9 Replies Latest reply on Jan 9, 2012 9:12 AM by tedk

    RCCE non-singlebitflags


      Hi all,

        I've got a question about RCCE implementation in case of SINGLEBITFLAGS=0 and nongory interface.


      Reading all the documentation (including the RCCE paper by Wijngaart et al) it seems to me that the implementaion is reserving a whole cache line (32 bytes) for each synchronization flag ("sent" and "ready" arrays). So 32 bytes for each flag. If we run an application using 48 cores, we will need  48*2=96 flag per core (all these flag are allocated in the MPB of each exactly with the same offsets) ==> 96*32 bytes = 3072 bytes = 35% of Kb (all these data are reported in various documents).


      Nevertheless, I studied the RCCE code and I'm pretty sure that the routine RCCE_flag_alloc reserves actually 1 byte per flag (and not 32 bytes per flag).

      To be sure of that, I simply printed the address (which is a core virtual address of a MPB location) of each flag in the arrays "sent" and "ready"


      for ( ue=0; ue<RCCE_NP; ue++)

        printf( "%p\n", RCCE_flag_sent[ue].flag_addr );

      for ( ue=0; ue<RCCE_NP; ue++)

        printf( "%p\n", RCCE_flag_ready[ue].flag_addr );


      and I find out that only one byte is allocated for each flag (consider that both translation of a virtual address to a phisical address and translation of a phisical address to a system address by LUT don't change the least significant bits of the addresses, so I can do my considerations with virtual address..).


      So, did I make an interpretation mistake reading the documentation? If one byte is allocated for each flag, considering that RCCE_flag_write must be atomic, why don't we have to use locks when writing to a flag (even if SINGLEBITFLAGS=0)?





        • 1. Re: RCCE non-singlebitflags

          I will have to go  back to the code and check things out to see what was actually done (Rob did the actual work of implementing this feature).   My guess is taht we allocate one byte alligned at the beginning of a cache line.  But that's just a guess.   I need to look at the code to be sure.


          As for the atomics (or lack thereof) remember that the P54C only allows one outstanding write transaction.  We were able to use that to get the safe updates we needed without atomics. 



          • 2. Re: RCCE non-singlebitflags

            I think there have been improvements to RCCE since the original documentation (which admittedly should be updated).


            I look in RCCE_lib.h and see

                 33 #ifdef SINGLEBITFLAGS
                 34 #define RCCE_FLAGS_PER_BYTE 8
                 35 #else
                 36 #define RCCE_FLAGS_PER_BYTE 1
                 37 #endif


            The RCCE_LINE_SIZE is the cache line = 32 bytes.
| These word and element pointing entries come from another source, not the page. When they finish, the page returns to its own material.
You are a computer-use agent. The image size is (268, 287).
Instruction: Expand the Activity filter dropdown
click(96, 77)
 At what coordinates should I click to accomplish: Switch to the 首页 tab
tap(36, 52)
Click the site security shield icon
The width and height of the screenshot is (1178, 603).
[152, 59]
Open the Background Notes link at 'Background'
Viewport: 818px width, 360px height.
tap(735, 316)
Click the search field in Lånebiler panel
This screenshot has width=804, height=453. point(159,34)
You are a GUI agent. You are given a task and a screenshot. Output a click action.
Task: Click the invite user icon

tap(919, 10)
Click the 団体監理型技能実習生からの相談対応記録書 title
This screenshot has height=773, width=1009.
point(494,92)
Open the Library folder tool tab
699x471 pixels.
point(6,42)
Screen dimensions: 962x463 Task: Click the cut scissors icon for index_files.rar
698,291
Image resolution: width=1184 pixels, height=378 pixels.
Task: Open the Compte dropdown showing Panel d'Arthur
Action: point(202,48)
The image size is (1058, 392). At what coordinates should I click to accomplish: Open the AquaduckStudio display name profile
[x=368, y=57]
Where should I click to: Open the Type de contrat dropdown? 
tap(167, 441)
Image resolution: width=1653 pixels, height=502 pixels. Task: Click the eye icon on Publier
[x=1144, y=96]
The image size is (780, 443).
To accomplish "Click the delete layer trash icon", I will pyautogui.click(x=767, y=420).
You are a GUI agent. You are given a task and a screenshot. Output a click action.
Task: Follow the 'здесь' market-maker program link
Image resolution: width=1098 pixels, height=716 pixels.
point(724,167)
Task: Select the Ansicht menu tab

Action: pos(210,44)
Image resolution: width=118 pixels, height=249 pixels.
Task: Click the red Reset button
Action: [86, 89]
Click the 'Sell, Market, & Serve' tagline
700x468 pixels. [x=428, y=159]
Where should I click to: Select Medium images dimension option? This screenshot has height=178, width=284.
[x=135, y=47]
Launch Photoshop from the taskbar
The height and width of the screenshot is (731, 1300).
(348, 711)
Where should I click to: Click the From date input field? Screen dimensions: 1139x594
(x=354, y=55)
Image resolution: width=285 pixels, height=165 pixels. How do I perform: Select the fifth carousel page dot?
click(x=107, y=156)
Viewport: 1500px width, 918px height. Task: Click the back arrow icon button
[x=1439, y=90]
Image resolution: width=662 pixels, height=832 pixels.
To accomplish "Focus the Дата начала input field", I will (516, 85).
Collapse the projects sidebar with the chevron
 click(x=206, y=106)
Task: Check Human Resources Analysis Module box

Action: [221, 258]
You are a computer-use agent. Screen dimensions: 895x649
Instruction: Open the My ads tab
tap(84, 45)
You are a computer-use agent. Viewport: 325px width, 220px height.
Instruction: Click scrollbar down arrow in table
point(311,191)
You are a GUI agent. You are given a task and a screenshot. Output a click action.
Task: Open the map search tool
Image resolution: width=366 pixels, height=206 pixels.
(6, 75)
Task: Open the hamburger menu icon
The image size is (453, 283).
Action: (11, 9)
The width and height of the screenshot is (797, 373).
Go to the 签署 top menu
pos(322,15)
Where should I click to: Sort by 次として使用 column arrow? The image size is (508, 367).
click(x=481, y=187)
But then I think a second flag is intended to be in the same line when SINGLEBITFLAGS is defined.

            • 3. Re: RCCE non-singlebitflags

              Vincenzo wrote ...

              Nevertheless, I studied the RCCE code and I'm pretty sure that the  routine RCCE_flag_alloc reserves actually 1 byte per flag (and not 32  bytes per flag).

              This is true. But I do see in RCCE_flag_alloc()

                   59   // if this is a new flag line, need to allocate MPB for it
                   60   if (!flagp->line_address) flagp->line_address = RCCE_malloc(RCCE_LINE_SIZE);


              So it seems that when you alloc a new flag, you do malloc() an entire line, even though the flag only takes up a byte of that line. And could this be what's meant by a flag taking up a line?

              • 4. Re: RCCE non-singlebitflags

                Yes, but if you look at the code, 32 different flag are put in the same line (you can check this experimentally as I explained before). So more flag are allocated in the same line, and this behaviour is different from the documentation. Of course it's not a problem for me (or anyone) if things works in this way.


                I just want to understand how flag writes could be atomic. We have to write only a byte in a MPB line, leaving the others flag in the same line unaltered.

                Since there is a write combine buffer (wcb), that's could a problem. The wcb flushes its 32 bytes either if a whole cache line is written (with subsequent MOVEs at subsequent MPB addresses) or if we write to different memory lines (right?). If locks aren't used for non-SINGLEBITFLAGS RCCE, I guess we have to choose the second option. So we have to issue a write to the desired flag (MOVB) and then issue a second write at a different line, just to "fool" the wcb.

                Do these considerations make any sense, or am I on the wrong way?


                Thank you for your attention,


                • 5. Re: RCCE non-singlebitflags

                  Yes, and that's exactly what happens. RCCE_flag_write calls RCCE_put_char, which does


                  *target = *source;
                  *(int *)RCCE_fool_write_combine_buffer = 1;
                  • 6. Re: RCCE non-singlebitflags

                    Where are the docs incorrect about flags? The current version of the SCC Programmer's  Guide discusses byte flags and single bit flags in Section 7.

                    The first choice (lower latency, higher memory use) occurs when you specify  SINGLEBITFLAGS=0 on the make command line. With bigflags, each flag takes up a byte; there are eight flags per 32-byte cache line. The second choice (higher latency, lower memory use) occurs when you specify SINGLEBITFLAGS=1 on the make command line. With singlebitflags, flags are stored as a single bit.

                    I did notice the README mentioning  that a flag can take up an entire cacheline and I just fixed that in the trunk. Are there any other locations? Is this what you were referring to?

                    • 7. Re: RCCE non-singlebitflags

                      Oh, I should mention that at one time big flags did take up a whole cacheline. This was changed. Now big flags take up a byte. So an older paper might still refer to 32-byte flags because papers are not updated. But our manuals and guides should be updated. And if they are not, please let me know.

                      • 8. Re: RCCE non-singlebitflags

                        Shouldn't there be up to 32 flags per 32-byte cache line?

                        • 9. Re: RCCE non-singlebitflags

                          Currently, yes. Back in the early days of RCCE, there was a version where one flag took up an enitre cache line. There may be some old docs that still refer to that version. The manuals and guides should be updated, but a published paper may still retain the old information.